=== WHAT IS BEING ASKED ===
Below are some entries; write out each one of them exactly.
[MATERIALS PROVIDED Boundary: Start]
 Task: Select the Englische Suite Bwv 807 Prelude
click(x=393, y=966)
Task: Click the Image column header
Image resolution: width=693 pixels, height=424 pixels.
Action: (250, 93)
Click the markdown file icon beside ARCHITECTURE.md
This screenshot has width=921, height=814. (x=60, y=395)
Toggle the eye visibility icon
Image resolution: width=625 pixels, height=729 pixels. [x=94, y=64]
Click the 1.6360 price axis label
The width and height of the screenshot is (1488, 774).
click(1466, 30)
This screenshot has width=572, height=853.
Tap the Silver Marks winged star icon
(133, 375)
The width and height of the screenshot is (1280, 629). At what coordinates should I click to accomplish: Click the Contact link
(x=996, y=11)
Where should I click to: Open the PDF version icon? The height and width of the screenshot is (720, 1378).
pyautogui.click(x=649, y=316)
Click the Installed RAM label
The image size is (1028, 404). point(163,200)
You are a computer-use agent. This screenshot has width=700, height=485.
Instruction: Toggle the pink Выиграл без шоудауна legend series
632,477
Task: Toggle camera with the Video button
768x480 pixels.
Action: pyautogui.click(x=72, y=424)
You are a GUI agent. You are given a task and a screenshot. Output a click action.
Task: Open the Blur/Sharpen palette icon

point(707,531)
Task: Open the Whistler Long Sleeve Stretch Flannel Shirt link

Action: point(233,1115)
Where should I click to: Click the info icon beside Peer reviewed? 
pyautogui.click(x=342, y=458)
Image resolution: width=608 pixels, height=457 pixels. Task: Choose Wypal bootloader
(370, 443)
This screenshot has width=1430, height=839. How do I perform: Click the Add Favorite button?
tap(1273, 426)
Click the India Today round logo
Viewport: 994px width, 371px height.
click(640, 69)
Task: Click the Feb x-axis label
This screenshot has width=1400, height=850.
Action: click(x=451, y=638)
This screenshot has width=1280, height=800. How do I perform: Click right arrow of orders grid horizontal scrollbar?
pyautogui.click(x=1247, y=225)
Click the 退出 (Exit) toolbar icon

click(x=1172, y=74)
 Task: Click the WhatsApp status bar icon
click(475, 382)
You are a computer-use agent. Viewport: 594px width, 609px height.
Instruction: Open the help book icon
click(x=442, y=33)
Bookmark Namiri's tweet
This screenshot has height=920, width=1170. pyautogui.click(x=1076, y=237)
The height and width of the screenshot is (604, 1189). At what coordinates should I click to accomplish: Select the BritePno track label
[MATERIALS PROVIDED Boundary: End]
=== OUTPUT ===
 Task: Select the Englische Suite Bwv 807 Prelude
click(x=393, y=966)
Task: Click the Image column header
Image resolution: width=693 pixels, height=424 pixels.
Action: (250, 93)
Click the markdown file icon beside ARCHITECTURE.md
This screenshot has width=921, height=814. (x=60, y=395)
Toggle the eye visibility icon
Image resolution: width=625 pixels, height=729 pixels. [x=94, y=64]
Click the 1.6360 price axis label
The width and height of the screenshot is (1488, 774).
click(1466, 30)
This screenshot has width=572, height=853.
Tap the Silver Marks winged star icon
(133, 375)
The width and height of the screenshot is (1280, 629). At what coordinates should I click to accomplish: Click the Contact link
(x=996, y=11)
Where should I click to: Open the PDF version icon? The height and width of the screenshot is (720, 1378).
pyautogui.click(x=649, y=316)
Click the Installed RAM label
The image size is (1028, 404). point(163,200)
You are a computer-use agent. This screenshot has width=700, height=485.
Instruction: Toggle the pink Выиграл без шоудауна legend series
632,477
Task: Toggle camera with the Video button
768x480 pixels.
Action: pyautogui.click(x=72, y=424)
You are a GUI agent. You are given a task and a screenshot. Output a click action.
Task: Open the Blur/Sharpen palette icon

point(707,531)
Task: Open the Whistler Long Sleeve Stretch Flannel Shirt link

Action: point(233,1115)
Where should I click to: Click the info icon beside Peer reviewed? 
pyautogui.click(x=342, y=458)
Image resolution: width=608 pixels, height=457 pixels. Task: Choose Wypal bootloader
(370, 443)
This screenshot has width=1430, height=839. How do I perform: Click the Add Favorite button?
tap(1273, 426)
Click the India Today round logo
Viewport: 994px width, 371px height.
click(640, 69)
Task: Click the Feb x-axis label
This screenshot has width=1400, height=850.
Action: click(x=451, y=638)
This screenshot has width=1280, height=800. How do I perform: Click right arrow of orders grid horizontal scrollbar?
pyautogui.click(x=1247, y=225)
Click the 退出 (Exit) toolbar icon

click(x=1172, y=74)
 Task: Click the WhatsApp status bar icon
click(475, 382)
You are a computer-use agent. Viewport: 594px width, 609px height.
Instruction: Open the help book icon
click(x=442, y=33)
Bookmark Namiri's tweet
This screenshot has height=920, width=1170. pyautogui.click(x=1076, y=237)
The height and width of the screenshot is (604, 1189). At what coordinates should I click to accomplish: Select the BritePno track label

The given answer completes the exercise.